ARTÍCULO –

========================================================================

Tras su regreso de Brasil, Mondaca inició reuniones con compañeros de Teleanálisis (Augusto Góngora), Ictus (José Manuel Salí) y ECO (Sergio Navarro), en pos de la organización de un encuentro entre pares cuya sede sería el Centro Canelo de Nos, que ofrecería alojamiento y alimentación[8]. Se consiguió financiamiento y, gracias a la entidad alemana Evangelisches Missionswerk, que aportó 5.000 dólares, fue posible la invitación a delegados de Brasil, Perú, Bolivia y Argentina. Además, el evento terminó siendo patrocinado por las embajadas de Argentina, Brasil, Perú y el Consulado de Bolivia (Liñero, 2010; de la Fuente y Guerrero, 2018; Mondaca Raiteri, 2019).

No obstante el impulso esperanzado y prometedor de los jóvenes de los 80, sería errado creer en un escenario carente de conflictos. En efecto, en aquel momento existían ciertas suspicacias, tanto hacia el video como tecnología como entre generaciones. Según Hermann Mondaca:

“Al inicio había mucho prejuicio […] aquella lógica mecánica que decía que la tecnología era un instrumento imperialista y eso era estar trabajando con el enemigo […] Hubo una suerte de resistencia a que las organizaciones y los organismos de DD. HH. asumieran el video […] y también cierta cosa esquemática sobre qué es/debe ser «lo popular» […] pero fue la experiencia viva misma la que fue irrumpiendo”. (Entrevista)

Asimismo, el videasta recordó que existía cierto menosprecio desde los cineastas consagrados hacia los noveles videastas, en una mezcla de incomprensión, recelo y competencia; aunque con el correr de los años esas tensiones “se fueron limando”. Por su parte, el videasta uruguayo Esteban Schroeder evocó que, si bien La Habana y la Generación del 60 constituían una referencia y un ejemplo, y que ciertamente había un disfrute en el encuentro con “los mayores”, también existían distancias y contradicciones, y cada país tenía las propias:

“Nosotros éramos mucho menos que el hermano menor del cine… No existíamos en cierto sentido […] Y eran planos distintos: el de los cineastas y el de los emergentes videastas. No había reconocimiento […] Un poco por cierta aura que se supone que está asumida por todos, el Nuevo Cine Latinoamericano tenía que tener una mirada —podemos decir— fraterna con esta generación que irrumpía allí, pero no era así. Después, con el tiempo, se establecieron algunos puentes y algunas síntesis, por ejemplo, con [Fernando] Birri […] Si Pino [Solanas] le da la espalda al Movimiento [de Video], Octavio [Getino], que además era un teórico, todo lo contrario”. (Entrevista)

========================================================================

OBJETIVO DEL EJERCICIO – Continúa el artículo anterior sobre los videastas latinoamericanos de los años ochenta a partir de su última oración.

CONJUNTO DE DATOS –

========================================================================

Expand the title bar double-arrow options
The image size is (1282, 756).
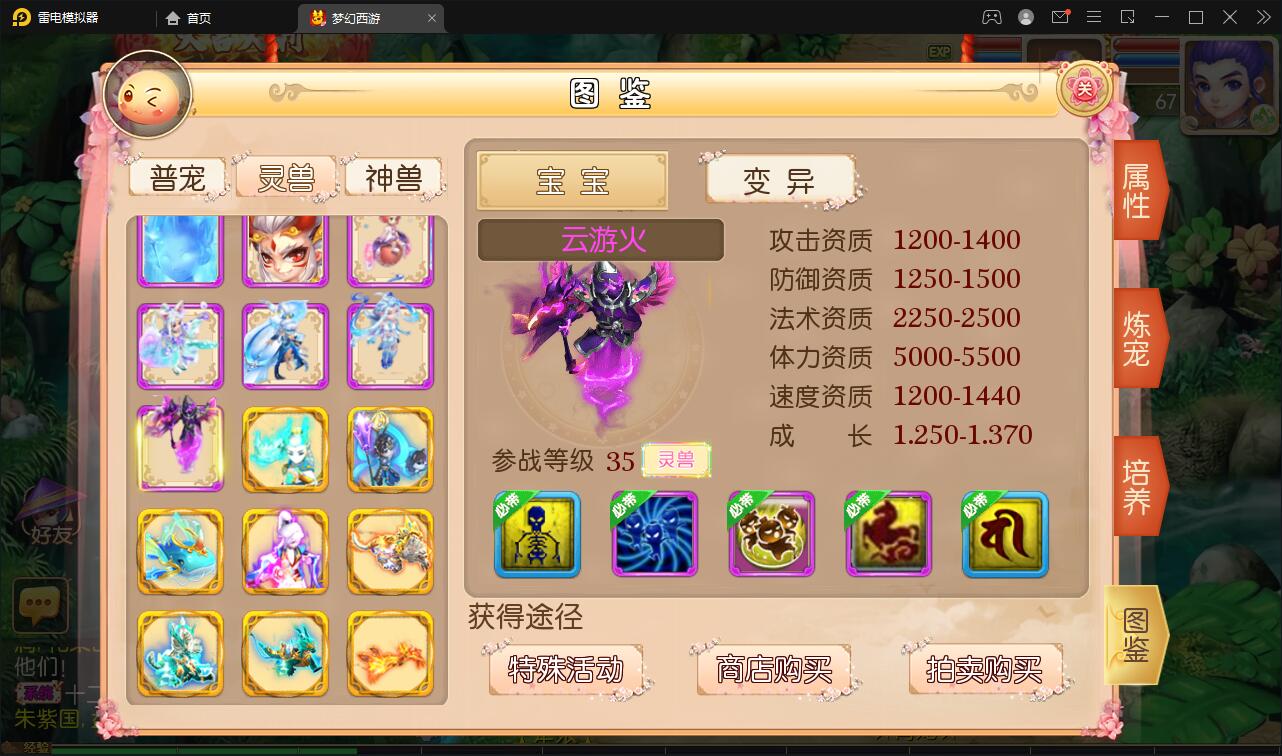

========================================================================

RESPUESTA –
Se podría decir, entonces, que, aun con ciertas resistencias iniciales, una combinación multicausal catalizó la formación del Movimiento Latinoamericano de Videastas: (1) un marco retórico y epistemológico global ligado a la democratización de medios, que complejizó la mirada sobre el entramado audiovisual; (2) escenas nacionales heterogéneas pero activas; (3) conciencia de ser parte de un escenario regional común, buscando articulación y trabajo colaborativo a pesar de las distancias y desconocimientos; y (4) una plataforma de acogida e inclusión con visibilidad internacional y peso simbólico como era La Habana.

Ahora bien, ¿quiénes y cómo se organizaron bajo la forma de Movimiento?, ¿bajo qué principios en común?, ¿con qué facilidades y con qué dificultades? ¿Cómo se caracterizó, en su derrotero diacrónico, aquel primer año de trabajos conjuntos?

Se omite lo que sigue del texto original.